KZRS
- Great Bend, Kansas; United States;
- Broadcast area: Great Bend, Kansas Russell, Kansas Hays, Kansas
- Frequency: 107.9 MHz
- Branding: Classic Hits 107.9

Programming
- Format: Classic hits
- Affiliations: Premiere Networks Kansas City Chiefs Kansas State Wildcats

Ownership
- Owner: Barbara White; (White Communications, L.L.C.);
- Sister stations: KRSL, KRSL-FM

History
- First air date: February 3, 1986 (as KZXL)
- Former call signs: KZXL (1985–1993) KZLS (1993–2008)
- Call sign meaning: Russell

Technical information
- Licensing authority: FCC
- Facility ID: 37129
- Class: C1
- ERP: 99,000 watts
- HAAT: 277 meters (909 ft)
- Transmitter coordinates: type:city 38°47′16.00″N 98°44′17.00″W﻿ / ﻿38.7877778°N 98.7380556°W

Links
- Public license information: Public file; LMS;
- Webcast: Listen Live
- Website: KZRS Online

= KZRS =

American radio station, Kansas

KZRS (107.9 FM) is a radio station licensed to Great Bend, Kansas. The station broadcasts a classic hits format and is owned by White Communications.

==History==
As late as 2009, the station broadcast a hybrid Hot AC format during the day and Top 40 at night as “Star 107.9” (and was also an affiliate of the syndicated Bob & Sheri), then switched to classic hits as "Old School 107.9."
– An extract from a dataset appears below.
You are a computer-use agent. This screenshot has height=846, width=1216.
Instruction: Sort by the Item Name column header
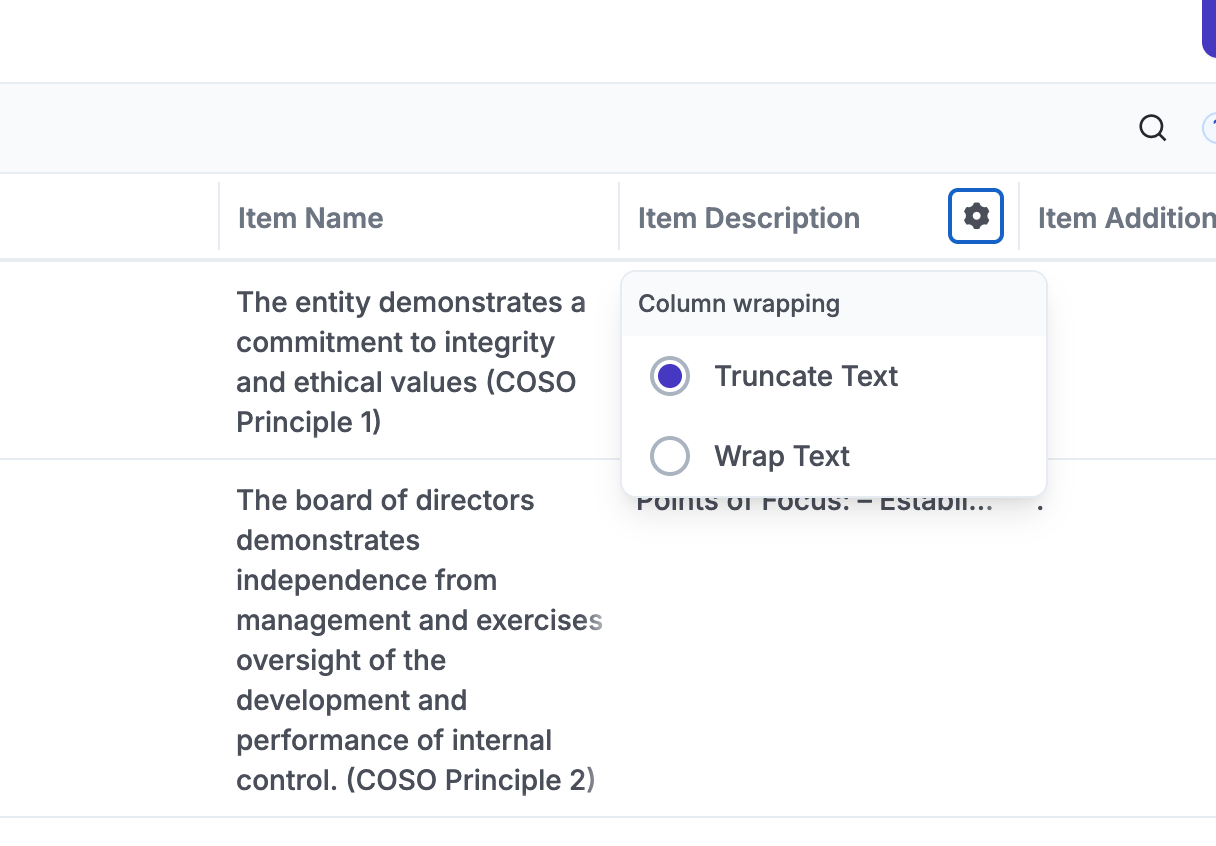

On September 16, 2020, KZRS flipped to a simulcast of then-sister station KNNS, which aired a conservative news/talk format as "The Patriot." As part of then-owner Rocking M Media's bankruptcy reorganization, in which 12 stations in Kansas would be auctioned off to new owners, it was announced on October 31, 2022 that Russell-based White Communications was the winning bidder for KZRS for $270,000. While the bankruptcy court had approved the purchase, the sale had to be filed with the FCC for approval.

On January 2, 2023, KZRS and KNNS flipped to oldies, branded as "Super Hits 107.9/1510". Upon the consummation of the sale on March 15, White flipped KZRS back to classic hits, branded as "Classic Hits 107.9"; the first song on "Classic Hits" was "Start Me Up" by The Rolling Stones.